[Stored data entries]
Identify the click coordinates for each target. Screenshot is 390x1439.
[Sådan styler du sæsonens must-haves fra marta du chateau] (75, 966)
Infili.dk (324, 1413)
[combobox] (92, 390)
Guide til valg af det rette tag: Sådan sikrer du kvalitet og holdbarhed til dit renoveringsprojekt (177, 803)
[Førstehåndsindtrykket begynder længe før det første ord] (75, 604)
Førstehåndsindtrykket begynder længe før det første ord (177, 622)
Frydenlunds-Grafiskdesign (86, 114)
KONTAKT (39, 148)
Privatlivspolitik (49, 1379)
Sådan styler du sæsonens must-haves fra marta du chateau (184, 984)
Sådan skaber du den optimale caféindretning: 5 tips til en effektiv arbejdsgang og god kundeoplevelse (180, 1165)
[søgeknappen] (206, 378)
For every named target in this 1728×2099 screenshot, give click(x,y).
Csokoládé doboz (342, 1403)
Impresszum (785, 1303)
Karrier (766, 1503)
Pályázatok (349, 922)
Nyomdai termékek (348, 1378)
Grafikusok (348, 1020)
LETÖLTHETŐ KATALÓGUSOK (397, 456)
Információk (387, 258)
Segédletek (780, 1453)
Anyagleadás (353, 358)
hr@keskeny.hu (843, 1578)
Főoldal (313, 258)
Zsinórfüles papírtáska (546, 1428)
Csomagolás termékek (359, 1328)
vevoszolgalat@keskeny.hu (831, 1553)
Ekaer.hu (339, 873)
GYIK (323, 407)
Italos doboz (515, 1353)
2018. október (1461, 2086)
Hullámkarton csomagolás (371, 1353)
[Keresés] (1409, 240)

### Task statement
Type the entries out again so that they match exactly.

### Exercise answer
Identify the click coordinates for each target. Screenshot is 390x1439.
[Sådan styler du sæsonens must-haves fra marta du chateau] (75, 966)
Infili.dk (324, 1413)
[combobox] (92, 390)
Guide til valg af det rette tag: Sådan sikrer du kvalitet og holdbarhed til dit renoveringsprojekt (177, 803)
[Førstehåndsindtrykket begynder længe før det første ord] (75, 604)
Førstehåndsindtrykket begynder længe før det første ord (177, 622)
Frydenlunds-Grafiskdesign (86, 114)
KONTAKT (39, 148)
Privatlivspolitik (49, 1379)
Sådan styler du sæsonens must-haves fra marta du chateau (184, 984)
Sådan skaber du den optimale caféindretning: 5 tips til en effektiv arbejdsgang og god kundeoplevelse (180, 1165)
[søgeknappen] (206, 378)
For every named target in this 1728×2099 screenshot, give click(x,y).
Csokoládé doboz (342, 1403)
Impresszum (785, 1303)
Karrier (766, 1503)
Pályázatok (349, 922)
Nyomdai termékek (348, 1378)
Grafikusok (348, 1020)
LETÖLTHETŐ KATALÓGUSOK (397, 456)
Információk (387, 258)
Segédletek (780, 1453)
Anyagleadás (353, 358)
hr@keskeny.hu (843, 1578)
Főoldal (313, 258)
Zsinórfüles papírtáska (546, 1428)
Csomagolás termékek (359, 1328)
vevoszolgalat@keskeny.hu (831, 1553)
Ekaer.hu (339, 873)
GYIK (323, 407)
Italos doboz (515, 1353)
2018. október (1461, 2086)
Hullámkarton csomagolás (371, 1353)
[Keresés] (1409, 240)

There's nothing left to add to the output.